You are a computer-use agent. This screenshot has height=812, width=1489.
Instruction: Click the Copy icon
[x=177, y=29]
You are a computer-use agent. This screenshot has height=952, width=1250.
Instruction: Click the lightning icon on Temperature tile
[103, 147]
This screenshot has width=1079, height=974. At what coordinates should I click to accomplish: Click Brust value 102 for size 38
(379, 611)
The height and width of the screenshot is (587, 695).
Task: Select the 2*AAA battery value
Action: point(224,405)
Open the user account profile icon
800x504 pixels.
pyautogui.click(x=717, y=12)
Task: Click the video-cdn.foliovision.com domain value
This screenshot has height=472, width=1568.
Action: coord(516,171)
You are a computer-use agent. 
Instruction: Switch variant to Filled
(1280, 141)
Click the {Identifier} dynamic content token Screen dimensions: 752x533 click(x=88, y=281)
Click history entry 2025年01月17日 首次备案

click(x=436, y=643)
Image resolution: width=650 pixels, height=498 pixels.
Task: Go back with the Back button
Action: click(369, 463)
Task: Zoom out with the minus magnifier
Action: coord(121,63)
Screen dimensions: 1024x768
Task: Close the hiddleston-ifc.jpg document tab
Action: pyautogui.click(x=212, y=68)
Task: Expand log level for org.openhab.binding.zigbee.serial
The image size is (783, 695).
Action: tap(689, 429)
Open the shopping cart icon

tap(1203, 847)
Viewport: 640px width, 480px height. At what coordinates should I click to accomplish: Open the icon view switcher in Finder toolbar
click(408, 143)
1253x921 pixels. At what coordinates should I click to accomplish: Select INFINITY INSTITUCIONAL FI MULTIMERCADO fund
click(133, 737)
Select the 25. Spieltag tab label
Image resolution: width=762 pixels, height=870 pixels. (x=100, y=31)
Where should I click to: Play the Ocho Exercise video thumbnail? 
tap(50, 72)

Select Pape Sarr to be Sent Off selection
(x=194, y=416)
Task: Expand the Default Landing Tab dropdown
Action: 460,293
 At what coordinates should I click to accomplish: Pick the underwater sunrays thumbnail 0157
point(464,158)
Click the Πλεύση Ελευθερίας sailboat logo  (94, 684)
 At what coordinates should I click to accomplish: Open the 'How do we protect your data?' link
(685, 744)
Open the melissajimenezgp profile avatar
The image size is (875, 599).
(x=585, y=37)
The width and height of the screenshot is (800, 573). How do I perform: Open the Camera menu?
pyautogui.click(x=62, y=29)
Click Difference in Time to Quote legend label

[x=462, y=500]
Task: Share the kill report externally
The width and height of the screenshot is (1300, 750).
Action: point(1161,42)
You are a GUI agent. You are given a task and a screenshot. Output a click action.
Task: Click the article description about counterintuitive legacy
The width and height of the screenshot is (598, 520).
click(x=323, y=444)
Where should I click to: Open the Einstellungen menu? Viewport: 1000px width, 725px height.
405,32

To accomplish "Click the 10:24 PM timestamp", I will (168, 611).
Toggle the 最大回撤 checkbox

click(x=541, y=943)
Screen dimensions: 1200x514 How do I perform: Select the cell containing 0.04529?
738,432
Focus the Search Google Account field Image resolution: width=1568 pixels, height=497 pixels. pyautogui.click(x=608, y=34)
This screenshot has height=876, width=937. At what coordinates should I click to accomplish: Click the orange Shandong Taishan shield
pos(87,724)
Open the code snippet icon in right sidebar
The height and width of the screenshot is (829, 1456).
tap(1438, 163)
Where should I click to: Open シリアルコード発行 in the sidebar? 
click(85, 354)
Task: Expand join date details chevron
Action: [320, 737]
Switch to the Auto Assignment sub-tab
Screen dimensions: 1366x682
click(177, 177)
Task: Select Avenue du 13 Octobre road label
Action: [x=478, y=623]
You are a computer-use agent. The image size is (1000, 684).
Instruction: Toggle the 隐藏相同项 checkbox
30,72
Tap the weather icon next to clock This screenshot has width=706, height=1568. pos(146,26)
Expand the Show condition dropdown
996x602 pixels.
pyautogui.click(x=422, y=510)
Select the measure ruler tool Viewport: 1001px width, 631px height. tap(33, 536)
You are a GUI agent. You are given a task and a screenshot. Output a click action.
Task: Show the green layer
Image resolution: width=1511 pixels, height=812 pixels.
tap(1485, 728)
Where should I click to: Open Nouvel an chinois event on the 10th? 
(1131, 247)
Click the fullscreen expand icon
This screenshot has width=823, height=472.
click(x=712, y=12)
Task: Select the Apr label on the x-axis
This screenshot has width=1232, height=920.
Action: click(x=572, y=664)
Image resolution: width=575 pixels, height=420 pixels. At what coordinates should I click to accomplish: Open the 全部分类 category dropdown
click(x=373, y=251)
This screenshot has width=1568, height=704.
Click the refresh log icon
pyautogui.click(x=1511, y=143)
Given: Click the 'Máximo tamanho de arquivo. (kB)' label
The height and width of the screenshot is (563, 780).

● Work instructions
Referring to the material above, set down exactly the lines between the line with "Where should I click to: Open the" and the line with "Focus the Search", inclusive, and no other lines.

● Task result
Where should I click to: Open the Einstellungen menu? Viewport: 1000px width, 725px height.
405,32

To accomplish "Click the 10:24 PM timestamp", I will (168, 611).
Toggle the 最大回撤 checkbox

click(x=541, y=943)
Screen dimensions: 1200x514 How do I perform: Select the cell containing 0.04529?
738,432
Focus the Search Google Account field Image resolution: width=1568 pixels, height=497 pixels. pyautogui.click(x=608, y=34)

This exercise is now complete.